- **Task directions**: Wherever the word "circle" appears in the entries, copy the whole line.

━━━ Records for the task ━━━

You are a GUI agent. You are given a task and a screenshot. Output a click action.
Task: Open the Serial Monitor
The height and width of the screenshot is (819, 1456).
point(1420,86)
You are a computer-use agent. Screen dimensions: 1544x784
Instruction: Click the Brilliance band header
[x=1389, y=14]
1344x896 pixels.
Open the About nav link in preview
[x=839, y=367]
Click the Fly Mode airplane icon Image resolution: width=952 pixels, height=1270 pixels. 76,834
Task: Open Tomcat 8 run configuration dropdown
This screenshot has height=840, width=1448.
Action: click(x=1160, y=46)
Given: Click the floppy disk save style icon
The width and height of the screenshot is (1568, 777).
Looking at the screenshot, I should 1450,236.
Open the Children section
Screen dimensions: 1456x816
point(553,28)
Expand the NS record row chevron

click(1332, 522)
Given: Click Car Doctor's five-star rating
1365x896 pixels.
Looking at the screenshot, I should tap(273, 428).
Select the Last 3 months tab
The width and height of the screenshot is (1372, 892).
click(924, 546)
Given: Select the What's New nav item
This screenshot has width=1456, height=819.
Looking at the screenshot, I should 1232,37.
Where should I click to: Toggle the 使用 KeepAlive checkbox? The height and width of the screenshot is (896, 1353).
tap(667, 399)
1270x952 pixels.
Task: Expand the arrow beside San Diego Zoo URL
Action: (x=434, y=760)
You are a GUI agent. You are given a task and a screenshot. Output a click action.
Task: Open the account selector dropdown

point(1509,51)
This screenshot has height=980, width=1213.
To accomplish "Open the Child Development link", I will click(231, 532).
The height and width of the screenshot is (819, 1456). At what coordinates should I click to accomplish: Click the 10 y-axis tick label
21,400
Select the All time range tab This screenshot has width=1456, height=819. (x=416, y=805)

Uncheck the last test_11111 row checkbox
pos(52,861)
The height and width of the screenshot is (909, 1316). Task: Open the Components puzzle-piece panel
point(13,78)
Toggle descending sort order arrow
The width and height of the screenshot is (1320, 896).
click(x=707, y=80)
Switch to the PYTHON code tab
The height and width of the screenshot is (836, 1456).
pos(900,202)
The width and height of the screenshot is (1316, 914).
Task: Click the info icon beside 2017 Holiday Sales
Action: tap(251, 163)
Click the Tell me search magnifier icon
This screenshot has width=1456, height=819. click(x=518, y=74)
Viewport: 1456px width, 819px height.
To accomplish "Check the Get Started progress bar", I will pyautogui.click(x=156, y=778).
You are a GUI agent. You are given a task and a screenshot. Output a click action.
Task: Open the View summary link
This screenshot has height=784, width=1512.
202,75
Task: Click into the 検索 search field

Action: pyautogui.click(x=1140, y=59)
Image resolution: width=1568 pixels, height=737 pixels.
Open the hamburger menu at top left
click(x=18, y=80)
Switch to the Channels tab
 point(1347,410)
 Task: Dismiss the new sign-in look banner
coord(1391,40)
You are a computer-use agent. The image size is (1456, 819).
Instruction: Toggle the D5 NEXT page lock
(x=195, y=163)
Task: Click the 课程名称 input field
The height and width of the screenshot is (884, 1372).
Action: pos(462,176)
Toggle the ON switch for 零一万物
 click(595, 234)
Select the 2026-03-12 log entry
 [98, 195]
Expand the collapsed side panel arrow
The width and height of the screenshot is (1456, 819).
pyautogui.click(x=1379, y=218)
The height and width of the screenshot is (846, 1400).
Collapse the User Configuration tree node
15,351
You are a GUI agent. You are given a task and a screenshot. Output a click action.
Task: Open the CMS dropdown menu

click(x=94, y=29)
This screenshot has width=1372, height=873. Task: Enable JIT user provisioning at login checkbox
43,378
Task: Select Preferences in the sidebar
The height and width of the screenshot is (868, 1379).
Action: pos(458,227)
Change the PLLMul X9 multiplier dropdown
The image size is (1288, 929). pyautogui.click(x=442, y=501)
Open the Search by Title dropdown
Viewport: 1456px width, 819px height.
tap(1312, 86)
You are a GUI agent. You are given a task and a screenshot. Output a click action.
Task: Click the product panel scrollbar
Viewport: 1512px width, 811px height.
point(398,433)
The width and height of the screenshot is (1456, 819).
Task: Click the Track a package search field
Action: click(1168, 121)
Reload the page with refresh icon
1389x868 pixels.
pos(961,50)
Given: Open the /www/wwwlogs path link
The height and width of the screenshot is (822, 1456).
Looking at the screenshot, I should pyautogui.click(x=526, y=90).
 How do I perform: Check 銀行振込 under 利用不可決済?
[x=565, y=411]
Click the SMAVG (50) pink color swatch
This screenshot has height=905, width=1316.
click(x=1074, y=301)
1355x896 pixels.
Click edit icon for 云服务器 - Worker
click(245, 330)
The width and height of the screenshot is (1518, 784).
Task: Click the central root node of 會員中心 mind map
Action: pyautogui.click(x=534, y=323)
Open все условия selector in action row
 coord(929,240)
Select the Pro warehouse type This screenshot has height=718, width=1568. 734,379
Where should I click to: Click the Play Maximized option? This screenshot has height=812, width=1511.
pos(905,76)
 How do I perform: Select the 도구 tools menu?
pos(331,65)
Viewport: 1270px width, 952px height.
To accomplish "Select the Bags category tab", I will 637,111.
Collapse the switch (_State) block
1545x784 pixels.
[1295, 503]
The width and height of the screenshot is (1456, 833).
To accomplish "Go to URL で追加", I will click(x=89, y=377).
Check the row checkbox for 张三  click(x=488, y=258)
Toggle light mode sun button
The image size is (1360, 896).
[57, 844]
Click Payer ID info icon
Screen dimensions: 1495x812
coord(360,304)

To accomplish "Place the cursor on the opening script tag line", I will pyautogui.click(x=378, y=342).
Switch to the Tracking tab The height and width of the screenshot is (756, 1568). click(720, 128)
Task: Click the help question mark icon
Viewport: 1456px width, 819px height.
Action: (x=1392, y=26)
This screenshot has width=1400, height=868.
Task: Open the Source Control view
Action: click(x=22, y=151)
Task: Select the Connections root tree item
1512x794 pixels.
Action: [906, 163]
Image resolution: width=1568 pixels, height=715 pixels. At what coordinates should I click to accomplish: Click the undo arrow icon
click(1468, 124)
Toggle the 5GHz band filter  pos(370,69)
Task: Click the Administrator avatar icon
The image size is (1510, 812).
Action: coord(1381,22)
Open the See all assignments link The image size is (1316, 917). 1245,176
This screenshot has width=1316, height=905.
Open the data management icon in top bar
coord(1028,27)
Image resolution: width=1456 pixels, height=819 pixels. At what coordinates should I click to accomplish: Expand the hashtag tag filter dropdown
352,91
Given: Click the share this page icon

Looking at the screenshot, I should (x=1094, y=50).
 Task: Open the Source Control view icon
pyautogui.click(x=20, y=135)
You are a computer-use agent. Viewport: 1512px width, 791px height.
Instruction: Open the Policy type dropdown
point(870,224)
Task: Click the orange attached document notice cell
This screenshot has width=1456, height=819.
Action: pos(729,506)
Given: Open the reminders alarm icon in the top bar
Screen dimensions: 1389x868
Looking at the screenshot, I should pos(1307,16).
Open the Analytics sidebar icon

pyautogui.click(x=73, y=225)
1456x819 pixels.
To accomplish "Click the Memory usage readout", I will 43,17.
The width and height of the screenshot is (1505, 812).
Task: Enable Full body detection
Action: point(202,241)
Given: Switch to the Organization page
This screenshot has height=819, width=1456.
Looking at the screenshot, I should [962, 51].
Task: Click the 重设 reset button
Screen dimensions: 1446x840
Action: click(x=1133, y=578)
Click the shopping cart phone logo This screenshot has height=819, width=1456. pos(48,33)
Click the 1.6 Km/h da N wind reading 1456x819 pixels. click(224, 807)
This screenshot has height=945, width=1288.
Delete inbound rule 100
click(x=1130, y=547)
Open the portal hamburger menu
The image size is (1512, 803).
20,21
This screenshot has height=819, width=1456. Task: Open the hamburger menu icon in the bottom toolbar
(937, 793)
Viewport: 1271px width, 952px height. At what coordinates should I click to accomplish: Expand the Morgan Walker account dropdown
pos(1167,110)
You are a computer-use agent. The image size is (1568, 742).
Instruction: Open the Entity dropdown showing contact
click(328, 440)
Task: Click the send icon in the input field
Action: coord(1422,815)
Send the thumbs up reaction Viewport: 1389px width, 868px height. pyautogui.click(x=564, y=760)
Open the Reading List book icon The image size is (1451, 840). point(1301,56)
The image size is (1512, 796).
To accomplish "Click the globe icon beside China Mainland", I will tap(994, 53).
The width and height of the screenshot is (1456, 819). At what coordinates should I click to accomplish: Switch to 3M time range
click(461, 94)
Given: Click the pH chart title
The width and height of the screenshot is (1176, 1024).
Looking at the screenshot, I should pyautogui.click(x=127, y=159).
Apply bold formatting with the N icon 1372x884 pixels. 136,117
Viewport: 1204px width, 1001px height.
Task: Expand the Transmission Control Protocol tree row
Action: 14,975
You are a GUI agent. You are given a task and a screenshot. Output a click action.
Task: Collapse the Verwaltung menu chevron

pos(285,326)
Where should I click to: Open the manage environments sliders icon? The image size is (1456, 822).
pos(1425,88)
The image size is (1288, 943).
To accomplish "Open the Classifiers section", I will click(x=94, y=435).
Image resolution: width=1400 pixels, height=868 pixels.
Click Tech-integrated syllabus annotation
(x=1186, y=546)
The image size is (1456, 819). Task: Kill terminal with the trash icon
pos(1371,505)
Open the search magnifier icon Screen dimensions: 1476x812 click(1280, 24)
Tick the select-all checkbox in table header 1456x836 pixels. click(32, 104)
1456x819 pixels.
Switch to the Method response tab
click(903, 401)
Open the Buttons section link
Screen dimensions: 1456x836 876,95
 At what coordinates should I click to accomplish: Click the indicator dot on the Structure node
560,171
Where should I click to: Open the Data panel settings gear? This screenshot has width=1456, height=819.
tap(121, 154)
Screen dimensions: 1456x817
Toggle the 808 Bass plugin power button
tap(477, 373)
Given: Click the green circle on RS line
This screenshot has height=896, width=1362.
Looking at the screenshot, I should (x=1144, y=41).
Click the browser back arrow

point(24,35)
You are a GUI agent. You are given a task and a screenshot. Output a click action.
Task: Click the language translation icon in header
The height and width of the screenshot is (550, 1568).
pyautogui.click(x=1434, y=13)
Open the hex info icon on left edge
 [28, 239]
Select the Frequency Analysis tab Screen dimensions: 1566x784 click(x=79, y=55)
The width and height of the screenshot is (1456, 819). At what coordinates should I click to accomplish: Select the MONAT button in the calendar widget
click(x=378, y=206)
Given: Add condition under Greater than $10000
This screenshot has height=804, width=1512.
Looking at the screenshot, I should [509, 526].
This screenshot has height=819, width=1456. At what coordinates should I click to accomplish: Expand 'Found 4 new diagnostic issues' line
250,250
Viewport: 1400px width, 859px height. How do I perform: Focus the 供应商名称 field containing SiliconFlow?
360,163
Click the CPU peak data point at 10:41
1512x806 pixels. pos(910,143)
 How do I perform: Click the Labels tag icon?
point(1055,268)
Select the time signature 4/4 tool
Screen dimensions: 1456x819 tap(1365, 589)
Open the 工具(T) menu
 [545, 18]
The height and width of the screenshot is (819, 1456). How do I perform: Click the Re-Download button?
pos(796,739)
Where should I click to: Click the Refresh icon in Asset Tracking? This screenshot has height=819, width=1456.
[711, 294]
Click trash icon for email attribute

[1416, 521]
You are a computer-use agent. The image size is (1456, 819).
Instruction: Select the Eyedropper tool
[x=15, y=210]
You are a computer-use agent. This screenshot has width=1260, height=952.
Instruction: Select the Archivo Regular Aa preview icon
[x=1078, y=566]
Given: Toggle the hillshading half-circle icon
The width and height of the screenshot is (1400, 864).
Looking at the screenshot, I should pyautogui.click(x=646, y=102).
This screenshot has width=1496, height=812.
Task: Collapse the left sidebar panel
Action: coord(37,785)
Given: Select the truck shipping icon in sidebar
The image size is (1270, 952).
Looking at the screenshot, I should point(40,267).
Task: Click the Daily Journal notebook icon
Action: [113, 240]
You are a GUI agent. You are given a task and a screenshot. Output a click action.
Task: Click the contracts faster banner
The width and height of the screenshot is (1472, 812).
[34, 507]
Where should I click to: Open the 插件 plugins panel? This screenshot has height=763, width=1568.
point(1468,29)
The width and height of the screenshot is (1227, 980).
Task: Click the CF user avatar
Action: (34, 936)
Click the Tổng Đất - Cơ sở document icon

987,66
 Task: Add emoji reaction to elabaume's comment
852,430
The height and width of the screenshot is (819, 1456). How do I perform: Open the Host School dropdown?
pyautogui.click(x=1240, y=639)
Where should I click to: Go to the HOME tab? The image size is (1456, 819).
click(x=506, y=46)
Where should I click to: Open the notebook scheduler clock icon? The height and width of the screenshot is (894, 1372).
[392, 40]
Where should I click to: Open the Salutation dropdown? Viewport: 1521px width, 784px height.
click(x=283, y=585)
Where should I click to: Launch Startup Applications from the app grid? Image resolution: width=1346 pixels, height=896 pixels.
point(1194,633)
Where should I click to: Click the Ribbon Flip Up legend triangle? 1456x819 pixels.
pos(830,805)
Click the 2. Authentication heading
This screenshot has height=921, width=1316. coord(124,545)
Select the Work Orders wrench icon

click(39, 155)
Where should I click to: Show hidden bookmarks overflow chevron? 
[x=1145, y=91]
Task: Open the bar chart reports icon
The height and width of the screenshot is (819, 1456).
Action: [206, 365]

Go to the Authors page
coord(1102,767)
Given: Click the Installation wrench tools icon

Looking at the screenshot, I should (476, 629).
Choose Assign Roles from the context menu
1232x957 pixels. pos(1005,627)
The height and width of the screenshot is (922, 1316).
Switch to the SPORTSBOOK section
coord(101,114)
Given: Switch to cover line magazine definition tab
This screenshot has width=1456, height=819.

━━━

- **Answer to this exercise**:
Given: Click the green circle on RS line
Given: Toggle the hillshading half-circle icon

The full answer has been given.